Shortly after returning to north-central Florida in 1994, my girlfriend asked me to teach two of her co-workers to dive. I promptly drove to the dive store closest to where the students lived, to see what they carried in the ways of masks, snorkels and fins. (Hey, I’m a good guy; I wanted to be able to recommend something my students’ local dive center actually carried.)

Fin

I immediately saw that the store carried a popular brand of adjustable fins that was a best-seller at the store I managed in Hawai’i. I was curious, though, as to whether — in addition to flimsy snorkeling fins — the store carried any of the better-quality full-foot fins favored by the majority of divemasters aboard the boats I’d captained and crewed in south Florida and Maui. (Not that I necessarily wanted my students to get these; I was just curious if the store carried them, so that my students could see the difference.)

However, when I posed that question to the pimply faced, adolescent “salesperson” who waited on me, instead of an answer, I got a sermon. “We don’t recommend full-foot fins for scuba diving,” this lame-brain pontificated — as if I was a moron for even bringing up the subject. “Scuba divers don’t use full-foot fins.”

Mind you, this kid could have easily gotten himself off the hook by saying, “No, we don’t carry that type of fin. There isn’t a lot of demand for them in this area.” I was already planning to recommend my students get the perfectly acceptable adjustable fins his store did carry.

Ear

Instead, this pathetic excuse for a dive-industry “professional” seemed more interested in proving he knew better than I did what was and was not adequate for scuba diving. “Why is it, then,” I asked, “that of the more than 50 dive instructors who worked for me in Hawai’i in the last two years (whose combined experience, by the way, eclipses yours by a factor of 500 to 1), only the two who regularly taught classes off the beach used adjustable fins?”
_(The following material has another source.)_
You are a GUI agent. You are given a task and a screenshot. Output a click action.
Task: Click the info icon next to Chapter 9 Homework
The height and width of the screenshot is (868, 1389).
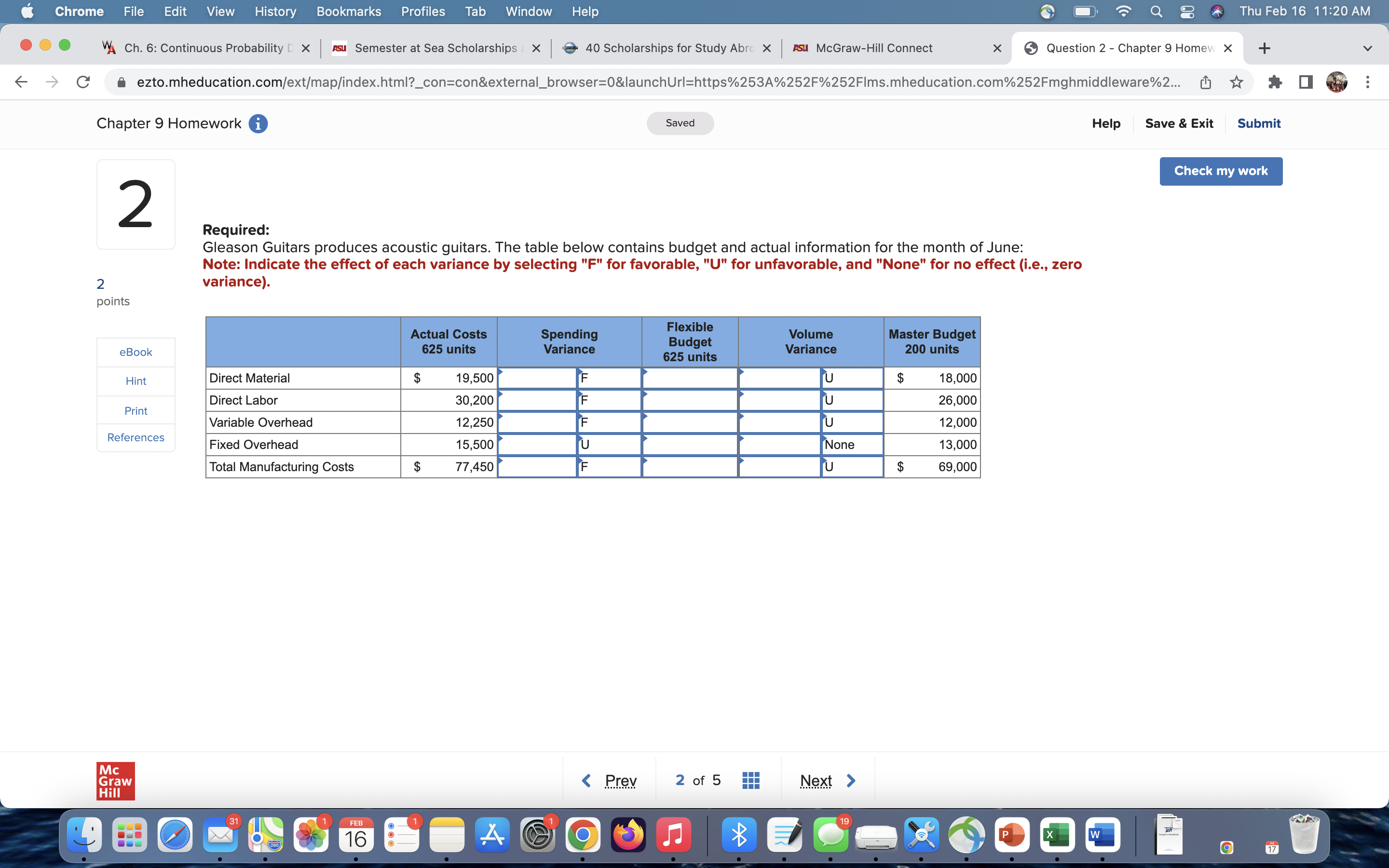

The “expert” didn’t have an answer for that. In fact, as the conversation ensued, his responses just got dumber and dumber. Not surprisingly, I had the students drive a few extra miles to buy their adjustable fins at the next closest dive store, where the sales staff seemed genuinely interested in listening to them. (Wouldn’t you like to have this guy working for you? Or not…)

There’s a saying in sales that goes, “You have two ears and one mouth. That’s to tell you that you should listen twice as much as you talk.” Listening gives you power. Listening helps you sell. It’s that simple.